After such sonic excesses, the British trio simply couldn’t get any bigger (or sillier, or proggier). It was time to rein things in and return to “the basics”, said Bellamy.

But, perhaps guessing he simply wouldn't be able to control the wanton alchemist within, after the last two largely self-produced efforts, for album number seven Muse called in Daddy. And who's the Daddy? Robert "Mutt" Lange – aka the iconoclastic producer behind the best-known records by AC/DC (Highway to Hell, Back in Black) and Def Leppard (Hysteria), among others.

It’s a weird pairing – the godfather of reductive, macho 1980s jock-rock, with a space-rock band floating so high in their own pretentious prog stratosphere that only an almighty gravitational force could pull them back to Earth. Was Lange’s ego-planet enough?

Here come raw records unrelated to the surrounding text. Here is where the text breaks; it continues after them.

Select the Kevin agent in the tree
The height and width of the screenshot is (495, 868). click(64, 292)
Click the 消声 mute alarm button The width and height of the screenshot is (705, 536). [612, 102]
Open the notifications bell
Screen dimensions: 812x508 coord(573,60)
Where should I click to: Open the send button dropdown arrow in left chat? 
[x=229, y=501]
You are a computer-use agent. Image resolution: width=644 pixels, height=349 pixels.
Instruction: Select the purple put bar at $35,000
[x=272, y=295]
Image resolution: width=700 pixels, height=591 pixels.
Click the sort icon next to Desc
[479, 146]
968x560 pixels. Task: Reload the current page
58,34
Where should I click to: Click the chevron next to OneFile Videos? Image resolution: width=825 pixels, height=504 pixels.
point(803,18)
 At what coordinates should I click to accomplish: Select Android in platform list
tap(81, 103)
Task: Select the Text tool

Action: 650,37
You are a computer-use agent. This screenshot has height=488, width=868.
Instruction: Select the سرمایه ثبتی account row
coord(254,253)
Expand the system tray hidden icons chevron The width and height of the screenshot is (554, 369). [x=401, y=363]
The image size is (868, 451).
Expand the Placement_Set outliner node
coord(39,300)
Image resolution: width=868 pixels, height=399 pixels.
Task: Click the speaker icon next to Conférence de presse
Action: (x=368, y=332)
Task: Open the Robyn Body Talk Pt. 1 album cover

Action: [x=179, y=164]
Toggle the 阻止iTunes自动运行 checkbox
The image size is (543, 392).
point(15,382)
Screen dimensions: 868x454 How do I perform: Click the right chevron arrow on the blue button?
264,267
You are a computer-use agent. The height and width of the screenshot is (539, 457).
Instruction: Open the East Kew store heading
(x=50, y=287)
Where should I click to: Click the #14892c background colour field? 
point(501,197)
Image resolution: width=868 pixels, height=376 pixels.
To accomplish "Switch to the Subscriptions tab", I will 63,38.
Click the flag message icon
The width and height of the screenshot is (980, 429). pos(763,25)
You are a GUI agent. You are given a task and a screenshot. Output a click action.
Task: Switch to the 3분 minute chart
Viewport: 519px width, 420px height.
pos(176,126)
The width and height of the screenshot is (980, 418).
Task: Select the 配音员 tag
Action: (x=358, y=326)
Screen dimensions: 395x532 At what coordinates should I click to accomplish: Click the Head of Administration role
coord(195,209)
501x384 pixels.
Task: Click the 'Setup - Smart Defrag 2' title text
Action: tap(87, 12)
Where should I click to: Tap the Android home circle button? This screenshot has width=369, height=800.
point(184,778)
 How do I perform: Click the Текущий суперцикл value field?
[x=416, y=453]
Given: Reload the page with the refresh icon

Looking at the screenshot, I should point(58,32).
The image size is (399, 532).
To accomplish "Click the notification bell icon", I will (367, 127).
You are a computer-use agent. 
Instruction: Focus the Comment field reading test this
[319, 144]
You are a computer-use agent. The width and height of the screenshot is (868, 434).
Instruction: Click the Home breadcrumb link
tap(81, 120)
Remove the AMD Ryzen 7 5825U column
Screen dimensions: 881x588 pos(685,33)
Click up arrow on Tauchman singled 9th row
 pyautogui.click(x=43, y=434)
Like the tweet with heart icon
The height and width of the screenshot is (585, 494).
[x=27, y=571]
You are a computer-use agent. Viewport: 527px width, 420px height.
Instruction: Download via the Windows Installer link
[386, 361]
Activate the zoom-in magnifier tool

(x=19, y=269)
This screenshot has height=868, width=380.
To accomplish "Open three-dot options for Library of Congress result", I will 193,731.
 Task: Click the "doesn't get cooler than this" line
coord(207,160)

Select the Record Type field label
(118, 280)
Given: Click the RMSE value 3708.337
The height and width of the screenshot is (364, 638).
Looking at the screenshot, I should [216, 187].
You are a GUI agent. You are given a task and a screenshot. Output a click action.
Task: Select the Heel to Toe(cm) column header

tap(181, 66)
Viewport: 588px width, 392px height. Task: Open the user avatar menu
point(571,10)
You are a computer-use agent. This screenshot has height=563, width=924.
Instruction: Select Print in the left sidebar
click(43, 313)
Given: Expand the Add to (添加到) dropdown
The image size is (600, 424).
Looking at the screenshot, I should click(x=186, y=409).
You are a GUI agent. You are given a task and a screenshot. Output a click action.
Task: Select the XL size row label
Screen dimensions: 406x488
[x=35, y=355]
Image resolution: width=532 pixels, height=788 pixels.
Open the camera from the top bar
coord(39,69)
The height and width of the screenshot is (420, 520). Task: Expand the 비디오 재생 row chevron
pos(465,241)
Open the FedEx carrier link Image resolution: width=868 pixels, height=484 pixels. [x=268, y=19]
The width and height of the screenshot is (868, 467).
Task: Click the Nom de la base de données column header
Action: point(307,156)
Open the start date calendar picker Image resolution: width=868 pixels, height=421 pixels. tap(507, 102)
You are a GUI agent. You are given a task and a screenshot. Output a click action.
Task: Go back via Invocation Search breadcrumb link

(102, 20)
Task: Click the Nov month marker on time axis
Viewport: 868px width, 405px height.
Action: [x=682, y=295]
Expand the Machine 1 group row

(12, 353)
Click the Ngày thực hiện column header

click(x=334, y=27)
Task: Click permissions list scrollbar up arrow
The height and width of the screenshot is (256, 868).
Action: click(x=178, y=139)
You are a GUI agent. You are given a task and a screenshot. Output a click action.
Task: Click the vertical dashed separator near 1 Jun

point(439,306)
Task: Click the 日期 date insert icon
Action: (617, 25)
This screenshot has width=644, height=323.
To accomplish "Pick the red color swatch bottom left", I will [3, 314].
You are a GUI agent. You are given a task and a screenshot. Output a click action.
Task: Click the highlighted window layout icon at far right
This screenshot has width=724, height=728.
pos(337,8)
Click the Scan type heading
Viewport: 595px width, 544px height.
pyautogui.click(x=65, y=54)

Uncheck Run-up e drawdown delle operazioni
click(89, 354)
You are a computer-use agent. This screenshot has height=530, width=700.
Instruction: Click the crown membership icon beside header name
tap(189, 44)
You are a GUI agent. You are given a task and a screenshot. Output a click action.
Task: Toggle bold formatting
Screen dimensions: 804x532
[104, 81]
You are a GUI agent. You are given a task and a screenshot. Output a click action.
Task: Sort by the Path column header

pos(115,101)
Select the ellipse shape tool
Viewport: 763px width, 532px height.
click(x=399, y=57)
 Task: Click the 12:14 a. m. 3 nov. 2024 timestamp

Yes and no. Drones is Muse's most focused and enjoyable release since 2006's Black Holes & Revelations. Things open with the (slightly) funky strut Dead Inside, channelling the proto-Prince disco sound of Supermassive Black Hole and Panic Station.

They let rip with Psycho, a mammoth, head-bangin' guilty pleasure of a riff that wouldn't sound out of place on their 2001 second album, Origin of Symmetry.

Mercy is a chocolate box of piano-tinkling, stadium-chewing, glam theatrics, while Reapers begins with ridiculous Eddie Van Halen-style guitar pyrotechnics (the Lange effect?), before another storming classic rock riff. So far, so fun.

But I lose patience with Drones at track seven, a one-minute JFK speech set to guitar gnarls and cinema strings. Because Muse couldn't just make a great rock record. No, Drones is a concept album about – sigh – "the dehumanisation of modern warfare". What?

Bellamy’s flying robots are, apparently, a “metaphor for what it is to lose empathy”. Why?

Clearly one thing Lange couldn’t or wouldn’t veto were the lyrics. Or maybe he just clocked off early, because it’s during the album’s final third where the baggage of Bellamy’s conceptual conceit starts to drag like a boulder.

As with any concept album, at some stage music and melody become bent awkwardly to the shape of lyrics and message. Exhibit A: The Globalist, a bizarre 10-minute country-metal yodel, referencing Elgar and Ennio Morricone.

Like Icarus, Muse’s greatest gift and biggest downfall are one and the same: their relentless ambition and scope create some of the most inventive modern rock out there – but it’s basking in so much teeny, sci-fi silliness it’s too often impossible to take seriously. Or enjoy.